__Exercise directions__.
Among the entries below, copy only the span from the line containing "Where should I" through the line containing "Task: Open more options via the ellipsis icon". Do so exactly, and skip the pictures.

##### Recorded data

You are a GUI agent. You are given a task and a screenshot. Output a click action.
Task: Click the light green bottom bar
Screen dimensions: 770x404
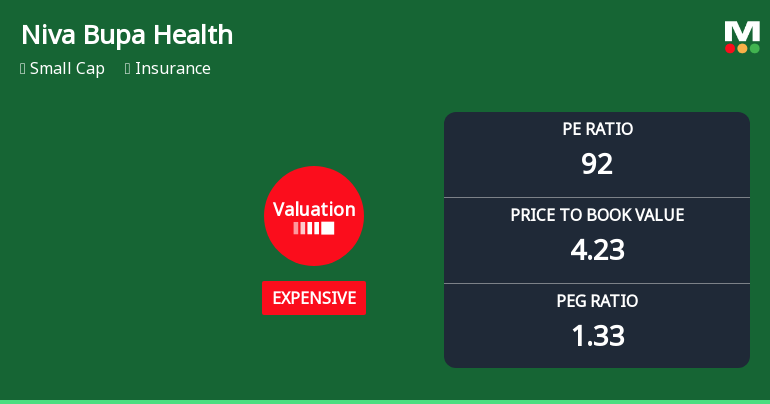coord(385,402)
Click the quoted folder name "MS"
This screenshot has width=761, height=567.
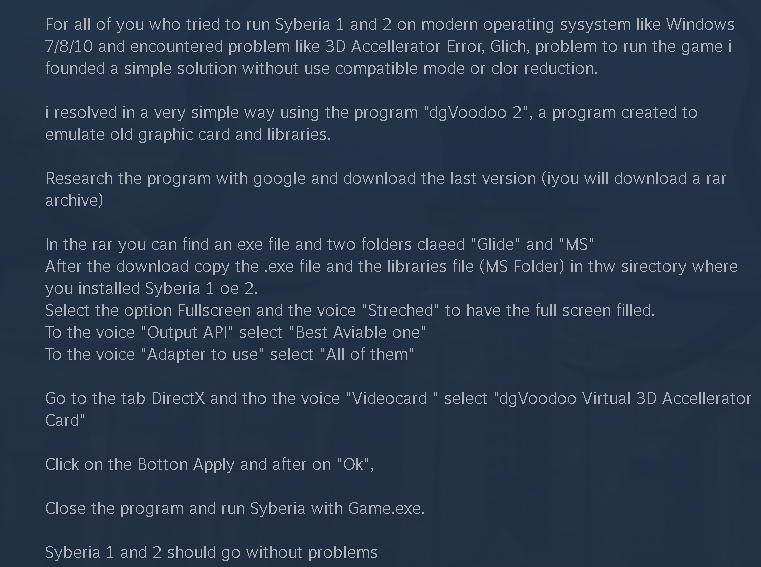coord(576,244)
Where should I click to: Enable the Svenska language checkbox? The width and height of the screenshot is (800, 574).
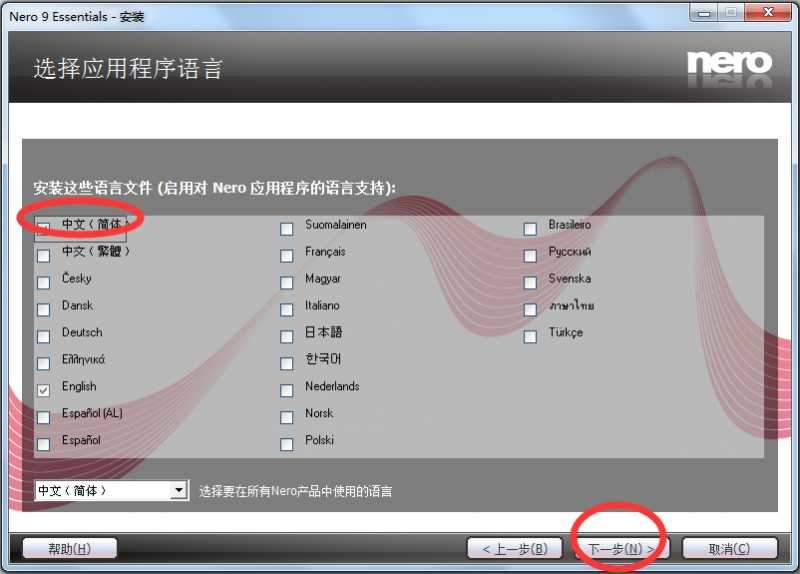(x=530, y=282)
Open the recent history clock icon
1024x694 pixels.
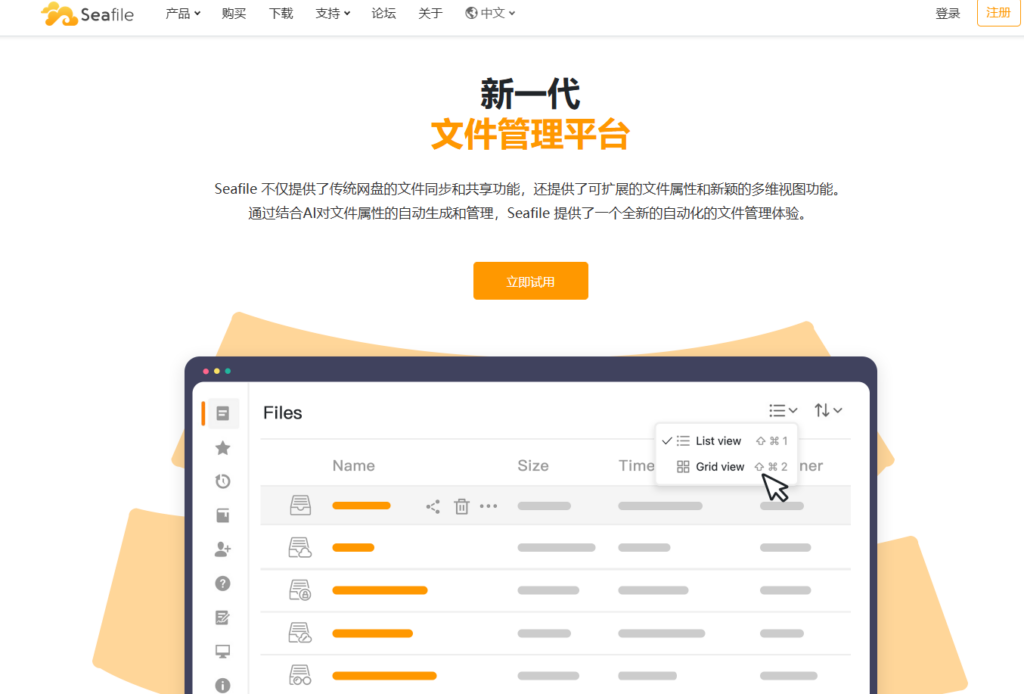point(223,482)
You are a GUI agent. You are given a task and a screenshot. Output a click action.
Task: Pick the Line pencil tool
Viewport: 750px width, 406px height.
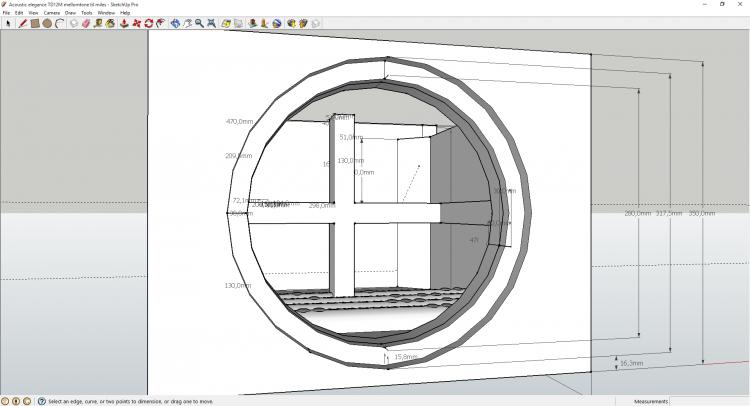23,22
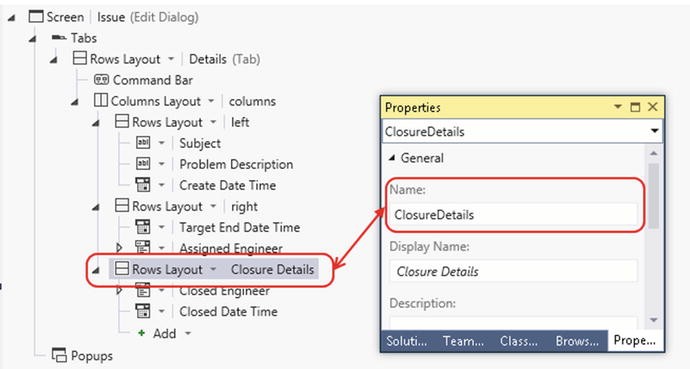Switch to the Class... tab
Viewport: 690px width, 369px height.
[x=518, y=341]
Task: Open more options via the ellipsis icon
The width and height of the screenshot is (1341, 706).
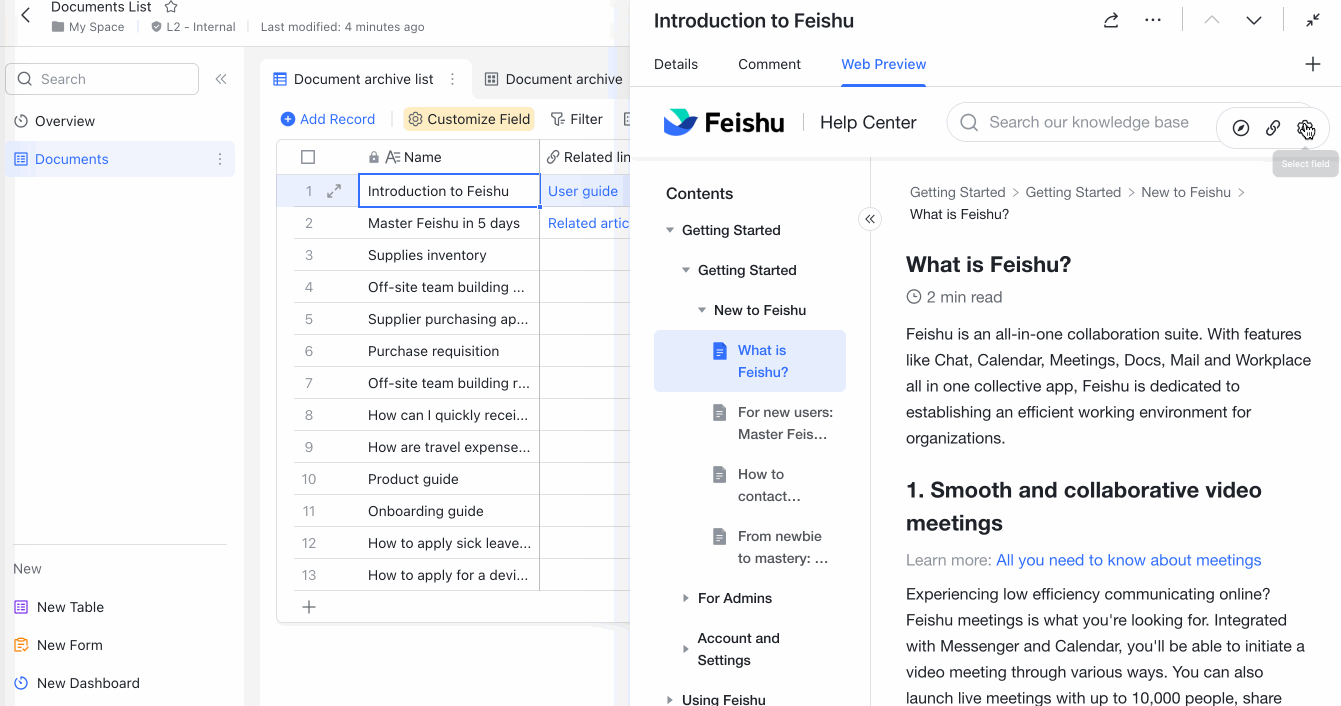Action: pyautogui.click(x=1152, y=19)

##########
##### Recorded data

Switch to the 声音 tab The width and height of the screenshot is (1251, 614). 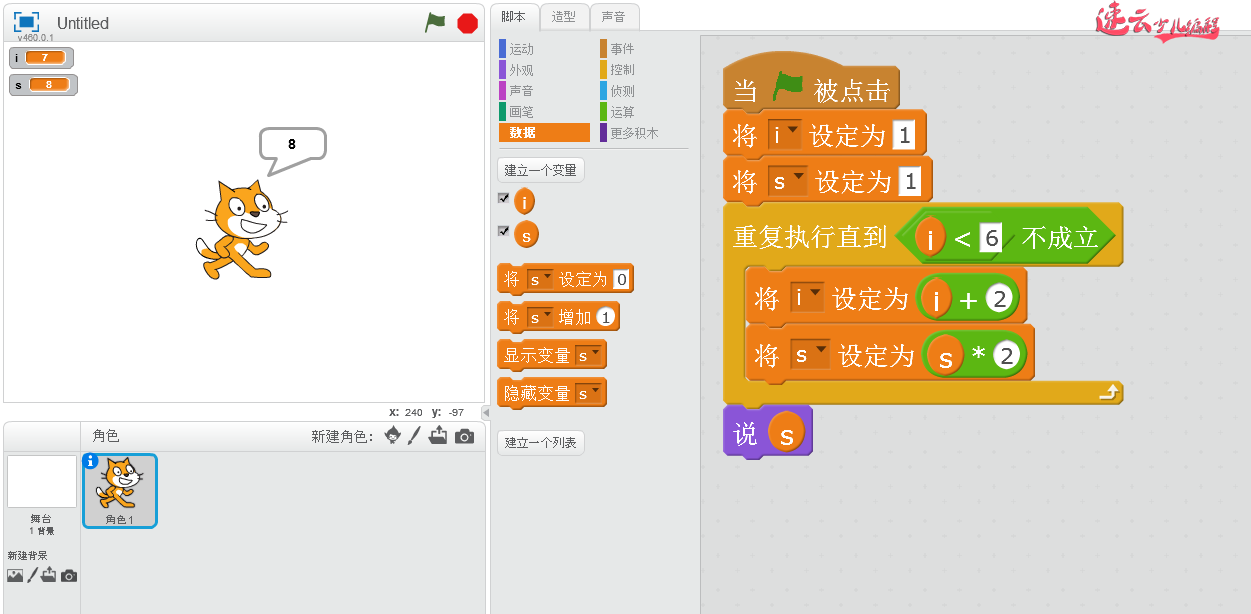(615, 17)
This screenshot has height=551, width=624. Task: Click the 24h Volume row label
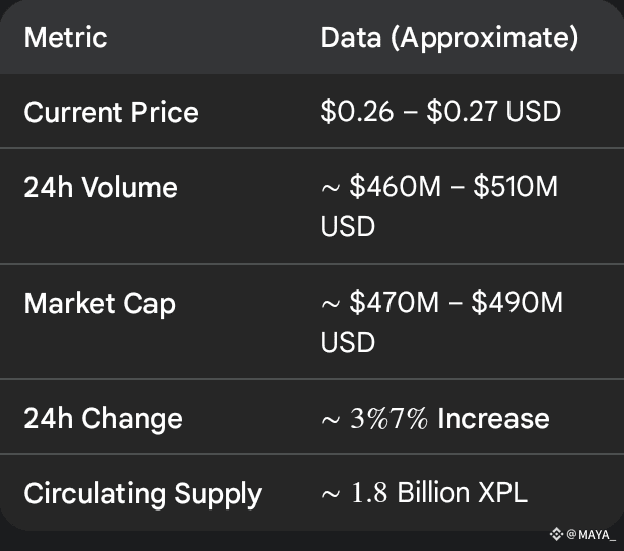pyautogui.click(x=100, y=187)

##########
##### Recorded data

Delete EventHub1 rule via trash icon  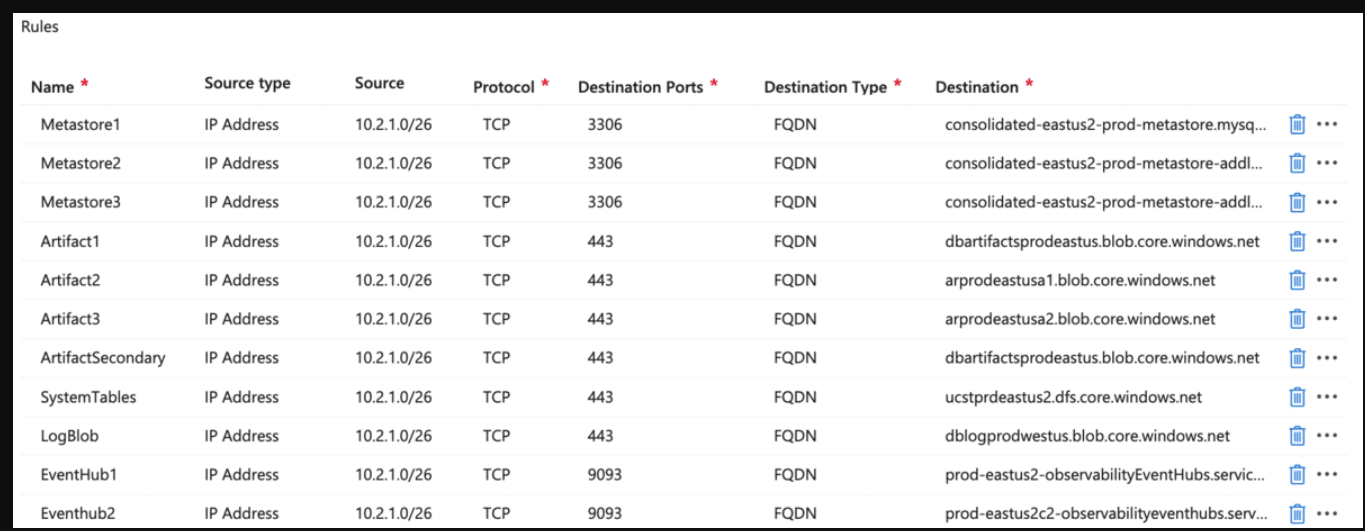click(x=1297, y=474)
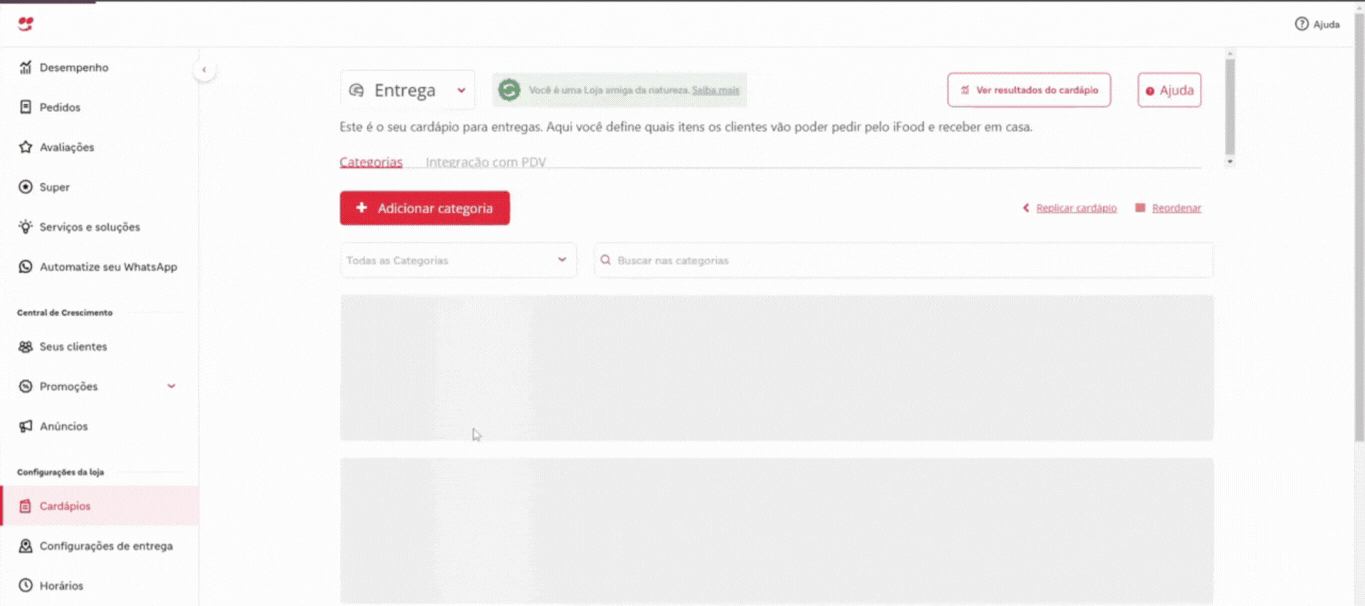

##########

__Finished exercise__.
Where should I click to: Enable the Svenska language checkbox? The width and height of the screenshot is (800, 574).
(x=530, y=282)
Open the recent history clock icon
1024x694 pixels.
point(223,482)
You are a GUI agent. You are given a task and a screenshot. Output a click action.
Task: Pick the Line pencil tool
Viewport: 750px width, 406px height.
23,22
Switch to the Class... tab
Viewport: 690px width, 369px height.
[x=518, y=341]
Task: Open more options via the ellipsis icon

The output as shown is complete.